Source excerpt -
-=-=-
Rodelinda review – as restrained as it is over the top

This article is more than 10 years old
ENO's outstanding new production of Rodelinda at the Coliseum is a reminder of the everyday brilliance of Handel

He wrote at top speed. He improvised. He stole – from himself, from others, from all Europe. At a stroke he made the French, the Italian, the German, even the English style his own. Daily he drew fresh invention from the same patterns his hands had made on the keyboard all his life. The results, an occasional flop notwithstanding, still dazzle. And it all sounds so easy. Beethoven summed up the genius of Handel – for it is him we are praising – saying he achieved "the greatest effects through the simplest means".

This terse maxim should be worn like an amulet to every new Handel encounter. It sharpens our ears to his ingenuity. It helps us understand the nature of a musical miracle. It turns scepticism – I've been prone to it myself – to ashes. As ENO's new Rodelinda reminds us, with a few basic ingredients the German-born English composer could create opera that devastates. The librettos may be burdened with cryptic comments on the politics of Georgian England. The music goes straight to the heart.
-=-=-
Material shown -
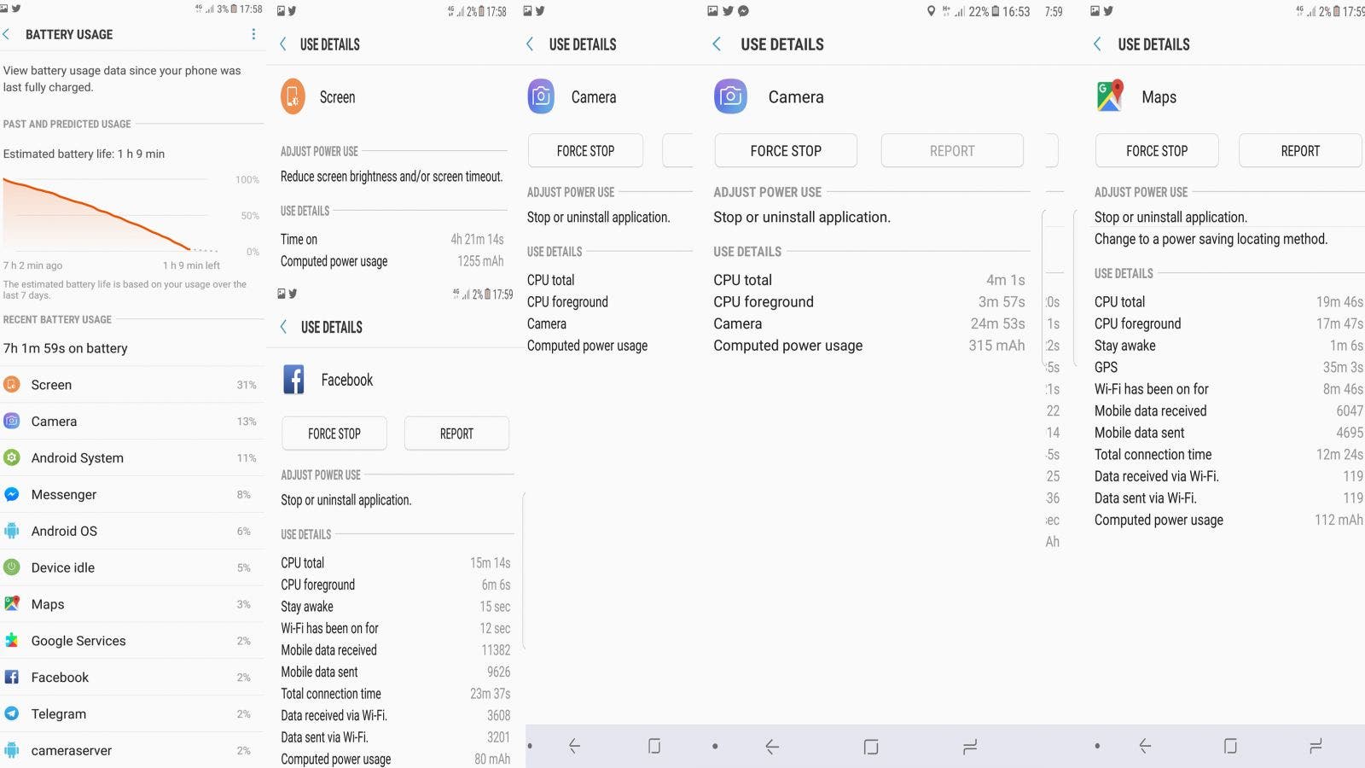Go back using arrow above Screen details
The image size is (1365, 768).
point(284,44)
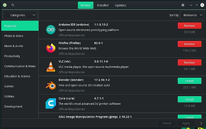Click the Blender app icon
This screenshot has width=206, height=129.
pos(51,85)
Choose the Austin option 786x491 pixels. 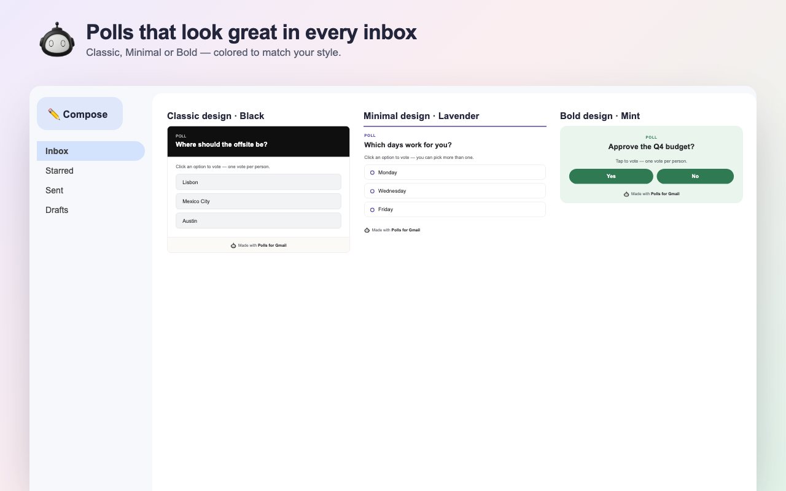[x=259, y=221]
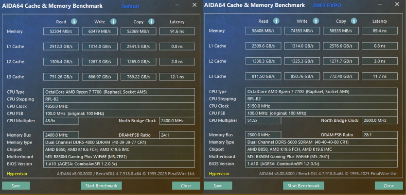
Task: Click the Write info icon in Default window
Action: 113,22
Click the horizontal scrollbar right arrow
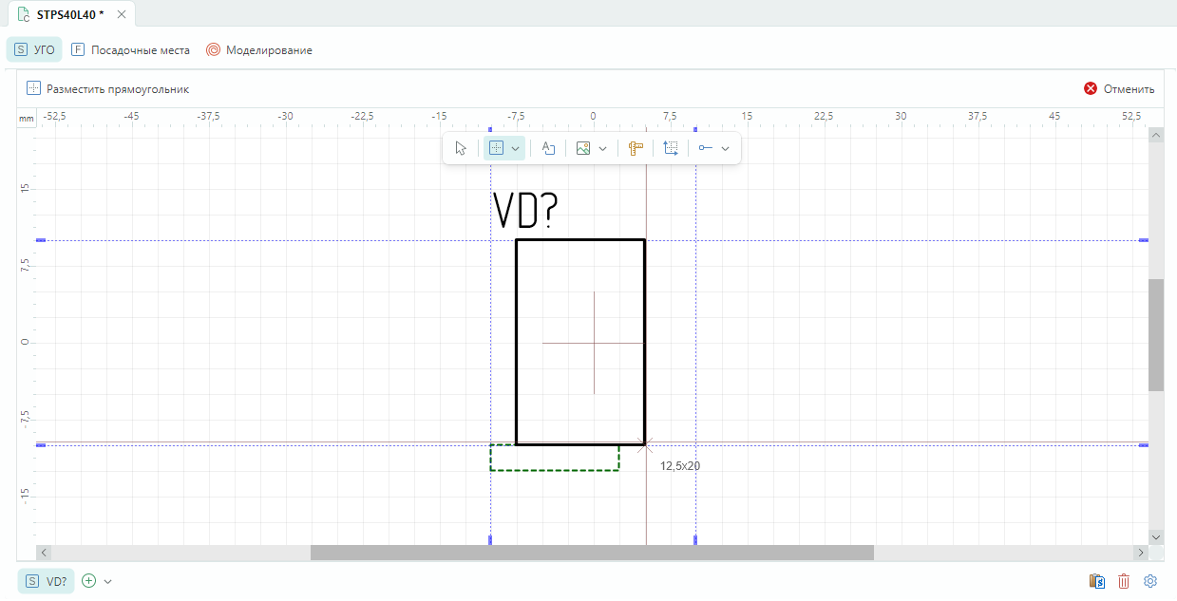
-=-=-
What to produce - Please list each national style that the Rodelinda review says Handel made his own.

Reply to the task - French, Italian, German, English